Topping the list of facility needs is a replacement for Bryan County Elementary School, but more classrooms at Lanier Primary and completion of the board offices in the old Black Creek school are also needed, Anderson told board members.

A new Richmond Hill Elementary School opened for business this fall, but the school is already short on classroom space based on state formulas that assign classrooms based on student count.

Carver Elementary, Lanier Primary and Richmond Hill Primary are also in the same boat -- and despite a down economy, projections call for more growth in South Bryan schools.

For example, Carver is expected to have more than 1,095 students by the beginning of the 2014 school year. It currently has an enrollment of 826.

Richmond Hill High School’s enrollment, now at 1,538, could grow to more than 1,963 during the same period if the projections hold true.

By contrast, Bryan County Middle School isn’t expected to grow by more than 1 percent over the next five years.
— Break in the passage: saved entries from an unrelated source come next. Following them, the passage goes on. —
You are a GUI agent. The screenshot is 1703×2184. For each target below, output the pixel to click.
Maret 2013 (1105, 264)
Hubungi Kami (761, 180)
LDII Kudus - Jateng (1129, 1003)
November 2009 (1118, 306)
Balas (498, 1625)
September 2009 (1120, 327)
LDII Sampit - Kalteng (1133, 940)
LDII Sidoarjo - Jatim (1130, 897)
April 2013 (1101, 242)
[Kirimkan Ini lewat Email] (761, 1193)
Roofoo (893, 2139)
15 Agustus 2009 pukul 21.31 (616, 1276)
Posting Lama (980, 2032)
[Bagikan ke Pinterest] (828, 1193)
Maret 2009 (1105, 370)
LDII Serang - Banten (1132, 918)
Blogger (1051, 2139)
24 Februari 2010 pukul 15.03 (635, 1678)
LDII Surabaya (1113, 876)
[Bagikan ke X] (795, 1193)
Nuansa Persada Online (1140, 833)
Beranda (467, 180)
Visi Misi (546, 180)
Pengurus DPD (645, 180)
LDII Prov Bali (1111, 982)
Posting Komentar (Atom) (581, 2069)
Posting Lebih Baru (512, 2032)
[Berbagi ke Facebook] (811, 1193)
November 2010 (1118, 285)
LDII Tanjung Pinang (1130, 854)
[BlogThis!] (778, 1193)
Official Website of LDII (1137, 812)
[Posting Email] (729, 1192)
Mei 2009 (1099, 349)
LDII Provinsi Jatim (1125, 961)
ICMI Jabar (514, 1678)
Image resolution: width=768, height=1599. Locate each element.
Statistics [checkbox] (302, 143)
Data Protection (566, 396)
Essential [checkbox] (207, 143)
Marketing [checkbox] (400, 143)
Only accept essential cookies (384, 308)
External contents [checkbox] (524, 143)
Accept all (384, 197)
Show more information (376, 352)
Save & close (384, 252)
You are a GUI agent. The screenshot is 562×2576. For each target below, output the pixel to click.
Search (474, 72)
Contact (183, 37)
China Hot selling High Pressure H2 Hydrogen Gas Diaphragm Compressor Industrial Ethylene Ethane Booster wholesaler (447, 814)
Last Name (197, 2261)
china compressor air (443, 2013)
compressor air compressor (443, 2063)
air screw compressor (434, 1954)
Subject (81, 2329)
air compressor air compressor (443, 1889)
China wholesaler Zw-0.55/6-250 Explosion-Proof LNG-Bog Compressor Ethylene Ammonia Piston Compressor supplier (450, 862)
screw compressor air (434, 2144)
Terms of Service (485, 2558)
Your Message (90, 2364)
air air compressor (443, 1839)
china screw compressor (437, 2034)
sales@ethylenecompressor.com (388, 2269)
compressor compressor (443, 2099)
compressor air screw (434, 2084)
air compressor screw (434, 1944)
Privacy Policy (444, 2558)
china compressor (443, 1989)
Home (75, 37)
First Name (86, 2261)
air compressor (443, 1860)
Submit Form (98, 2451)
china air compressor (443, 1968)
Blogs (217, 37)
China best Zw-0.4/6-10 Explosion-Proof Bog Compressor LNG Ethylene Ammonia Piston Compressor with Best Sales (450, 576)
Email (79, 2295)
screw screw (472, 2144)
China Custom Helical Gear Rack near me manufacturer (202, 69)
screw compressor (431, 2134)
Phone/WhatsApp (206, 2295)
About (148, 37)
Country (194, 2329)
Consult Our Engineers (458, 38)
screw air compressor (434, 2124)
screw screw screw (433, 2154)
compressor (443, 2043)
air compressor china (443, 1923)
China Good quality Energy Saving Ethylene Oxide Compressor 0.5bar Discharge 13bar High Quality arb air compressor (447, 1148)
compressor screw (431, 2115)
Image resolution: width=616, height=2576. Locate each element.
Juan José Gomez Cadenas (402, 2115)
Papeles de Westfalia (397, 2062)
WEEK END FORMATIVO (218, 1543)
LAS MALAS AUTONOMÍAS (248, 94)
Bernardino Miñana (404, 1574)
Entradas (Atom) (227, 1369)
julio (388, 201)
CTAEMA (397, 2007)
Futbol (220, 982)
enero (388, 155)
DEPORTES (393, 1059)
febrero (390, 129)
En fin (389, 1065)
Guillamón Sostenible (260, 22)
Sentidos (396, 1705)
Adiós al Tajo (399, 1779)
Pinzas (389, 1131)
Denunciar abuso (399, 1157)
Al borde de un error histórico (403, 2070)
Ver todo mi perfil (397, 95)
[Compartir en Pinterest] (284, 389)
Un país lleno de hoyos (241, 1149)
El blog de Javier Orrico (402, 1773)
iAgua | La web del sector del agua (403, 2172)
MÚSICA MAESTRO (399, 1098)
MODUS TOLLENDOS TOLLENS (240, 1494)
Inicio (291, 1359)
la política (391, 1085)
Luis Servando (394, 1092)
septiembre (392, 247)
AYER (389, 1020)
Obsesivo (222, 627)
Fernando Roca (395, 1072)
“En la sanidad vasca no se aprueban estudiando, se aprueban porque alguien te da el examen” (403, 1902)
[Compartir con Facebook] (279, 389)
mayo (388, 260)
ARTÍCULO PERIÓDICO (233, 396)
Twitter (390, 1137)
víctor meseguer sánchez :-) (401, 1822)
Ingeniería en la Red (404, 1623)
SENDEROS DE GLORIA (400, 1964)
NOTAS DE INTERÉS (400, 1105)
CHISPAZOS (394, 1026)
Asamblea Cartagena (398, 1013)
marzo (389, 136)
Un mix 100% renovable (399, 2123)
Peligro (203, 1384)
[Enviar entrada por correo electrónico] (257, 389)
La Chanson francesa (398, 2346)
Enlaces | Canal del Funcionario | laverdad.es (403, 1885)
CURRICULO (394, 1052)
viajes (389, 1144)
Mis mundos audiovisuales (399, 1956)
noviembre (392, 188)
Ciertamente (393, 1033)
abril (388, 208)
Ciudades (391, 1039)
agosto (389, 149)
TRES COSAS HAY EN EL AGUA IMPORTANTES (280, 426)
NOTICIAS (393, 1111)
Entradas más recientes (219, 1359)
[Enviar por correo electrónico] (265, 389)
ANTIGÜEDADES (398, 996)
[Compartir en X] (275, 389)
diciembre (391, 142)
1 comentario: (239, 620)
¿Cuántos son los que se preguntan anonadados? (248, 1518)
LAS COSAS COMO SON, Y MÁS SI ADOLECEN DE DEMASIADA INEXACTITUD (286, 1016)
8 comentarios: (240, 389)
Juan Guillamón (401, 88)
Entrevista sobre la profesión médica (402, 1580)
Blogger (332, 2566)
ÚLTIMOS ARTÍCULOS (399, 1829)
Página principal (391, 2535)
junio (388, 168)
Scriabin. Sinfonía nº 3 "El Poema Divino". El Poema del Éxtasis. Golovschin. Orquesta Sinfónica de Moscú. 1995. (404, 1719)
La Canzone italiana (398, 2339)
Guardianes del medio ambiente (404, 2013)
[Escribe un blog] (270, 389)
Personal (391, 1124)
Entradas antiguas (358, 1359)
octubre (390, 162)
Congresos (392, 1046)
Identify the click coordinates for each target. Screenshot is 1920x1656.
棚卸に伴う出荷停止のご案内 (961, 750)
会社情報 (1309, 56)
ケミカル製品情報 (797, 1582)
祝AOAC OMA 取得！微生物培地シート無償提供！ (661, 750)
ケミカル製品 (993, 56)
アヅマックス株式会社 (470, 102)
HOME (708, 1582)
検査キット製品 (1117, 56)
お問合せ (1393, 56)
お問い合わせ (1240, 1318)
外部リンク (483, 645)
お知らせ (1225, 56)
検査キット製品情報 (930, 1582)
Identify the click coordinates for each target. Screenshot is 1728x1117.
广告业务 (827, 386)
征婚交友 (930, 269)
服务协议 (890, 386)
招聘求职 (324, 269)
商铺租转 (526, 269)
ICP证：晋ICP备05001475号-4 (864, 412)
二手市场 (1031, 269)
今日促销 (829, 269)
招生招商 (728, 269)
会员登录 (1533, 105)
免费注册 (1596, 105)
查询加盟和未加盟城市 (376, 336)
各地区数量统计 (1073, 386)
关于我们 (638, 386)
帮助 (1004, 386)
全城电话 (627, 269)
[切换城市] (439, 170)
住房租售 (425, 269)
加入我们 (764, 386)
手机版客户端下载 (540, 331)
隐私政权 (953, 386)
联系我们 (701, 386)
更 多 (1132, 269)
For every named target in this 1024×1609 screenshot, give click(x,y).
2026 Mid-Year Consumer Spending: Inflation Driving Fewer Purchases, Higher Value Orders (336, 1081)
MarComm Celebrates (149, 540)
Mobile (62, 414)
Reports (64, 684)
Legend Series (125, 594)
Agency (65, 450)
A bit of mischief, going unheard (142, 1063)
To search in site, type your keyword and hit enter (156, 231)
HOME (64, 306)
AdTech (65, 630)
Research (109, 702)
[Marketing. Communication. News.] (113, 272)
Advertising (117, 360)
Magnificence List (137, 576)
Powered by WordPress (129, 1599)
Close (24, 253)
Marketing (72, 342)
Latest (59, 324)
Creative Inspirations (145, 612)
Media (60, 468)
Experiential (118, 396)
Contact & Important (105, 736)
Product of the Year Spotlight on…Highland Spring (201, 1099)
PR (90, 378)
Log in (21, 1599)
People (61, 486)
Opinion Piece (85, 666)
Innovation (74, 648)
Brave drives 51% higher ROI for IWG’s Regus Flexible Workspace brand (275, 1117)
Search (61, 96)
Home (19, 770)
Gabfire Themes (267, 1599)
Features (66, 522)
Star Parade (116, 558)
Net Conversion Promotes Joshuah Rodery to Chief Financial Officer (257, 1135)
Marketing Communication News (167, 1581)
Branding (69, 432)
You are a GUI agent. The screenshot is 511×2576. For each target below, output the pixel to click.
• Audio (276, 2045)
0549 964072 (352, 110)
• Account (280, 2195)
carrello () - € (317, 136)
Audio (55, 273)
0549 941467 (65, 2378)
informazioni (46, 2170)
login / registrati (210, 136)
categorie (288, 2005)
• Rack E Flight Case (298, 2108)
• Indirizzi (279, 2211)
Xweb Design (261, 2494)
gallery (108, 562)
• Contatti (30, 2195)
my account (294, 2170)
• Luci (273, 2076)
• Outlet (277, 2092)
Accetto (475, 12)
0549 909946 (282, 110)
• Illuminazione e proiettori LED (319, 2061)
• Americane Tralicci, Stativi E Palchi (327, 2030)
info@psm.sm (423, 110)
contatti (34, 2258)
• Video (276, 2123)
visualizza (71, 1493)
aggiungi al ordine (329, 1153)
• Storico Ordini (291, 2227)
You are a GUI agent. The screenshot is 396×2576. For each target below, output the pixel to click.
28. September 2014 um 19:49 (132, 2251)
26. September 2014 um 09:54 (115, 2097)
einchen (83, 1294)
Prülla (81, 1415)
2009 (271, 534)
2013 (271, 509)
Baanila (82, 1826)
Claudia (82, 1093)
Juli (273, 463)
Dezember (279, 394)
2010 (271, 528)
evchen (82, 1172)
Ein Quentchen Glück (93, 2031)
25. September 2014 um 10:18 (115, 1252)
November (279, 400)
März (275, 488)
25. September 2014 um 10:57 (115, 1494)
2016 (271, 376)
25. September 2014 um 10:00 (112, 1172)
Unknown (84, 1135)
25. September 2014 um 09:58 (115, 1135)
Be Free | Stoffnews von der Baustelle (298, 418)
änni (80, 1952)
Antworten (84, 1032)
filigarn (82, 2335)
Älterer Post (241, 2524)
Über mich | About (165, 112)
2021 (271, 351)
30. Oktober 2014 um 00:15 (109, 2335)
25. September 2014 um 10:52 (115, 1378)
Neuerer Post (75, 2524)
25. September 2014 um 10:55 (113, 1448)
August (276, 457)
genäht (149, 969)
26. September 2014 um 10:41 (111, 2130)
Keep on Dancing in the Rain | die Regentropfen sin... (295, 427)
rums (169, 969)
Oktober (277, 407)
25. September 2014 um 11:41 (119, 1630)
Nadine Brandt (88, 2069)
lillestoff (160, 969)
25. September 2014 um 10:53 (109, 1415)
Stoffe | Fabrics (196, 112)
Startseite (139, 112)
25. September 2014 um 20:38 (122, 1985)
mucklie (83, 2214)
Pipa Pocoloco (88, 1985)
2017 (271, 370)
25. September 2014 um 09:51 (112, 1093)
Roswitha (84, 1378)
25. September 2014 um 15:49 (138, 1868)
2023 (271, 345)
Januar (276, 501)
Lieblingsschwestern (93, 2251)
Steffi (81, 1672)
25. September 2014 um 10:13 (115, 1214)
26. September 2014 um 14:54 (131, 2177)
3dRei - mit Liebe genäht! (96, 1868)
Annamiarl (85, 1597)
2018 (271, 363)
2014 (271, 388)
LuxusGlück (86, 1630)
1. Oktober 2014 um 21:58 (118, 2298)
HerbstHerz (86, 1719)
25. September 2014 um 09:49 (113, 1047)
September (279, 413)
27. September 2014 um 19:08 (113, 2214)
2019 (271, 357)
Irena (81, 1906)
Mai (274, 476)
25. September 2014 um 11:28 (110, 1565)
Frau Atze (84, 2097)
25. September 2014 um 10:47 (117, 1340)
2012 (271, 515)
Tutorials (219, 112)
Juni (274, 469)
The school currently has an enrollment of 408 and projections show it with a student population of 429 by 2014. Other North Bryan schools also are expected to grow at a slow pace.

Despite the formula showing a ‘classroom deficit,’ Superintendent John Oliver said the schools aren’t overcrowded at this point because "we have maximized class size, so that means technically, we have more children in a given classroom than the state formula calls for. It’s not more than a classroom can legally hold, but it is more than the state formula."

But Oliver said the need for a new elementary school is real if South Bryan continues to grow.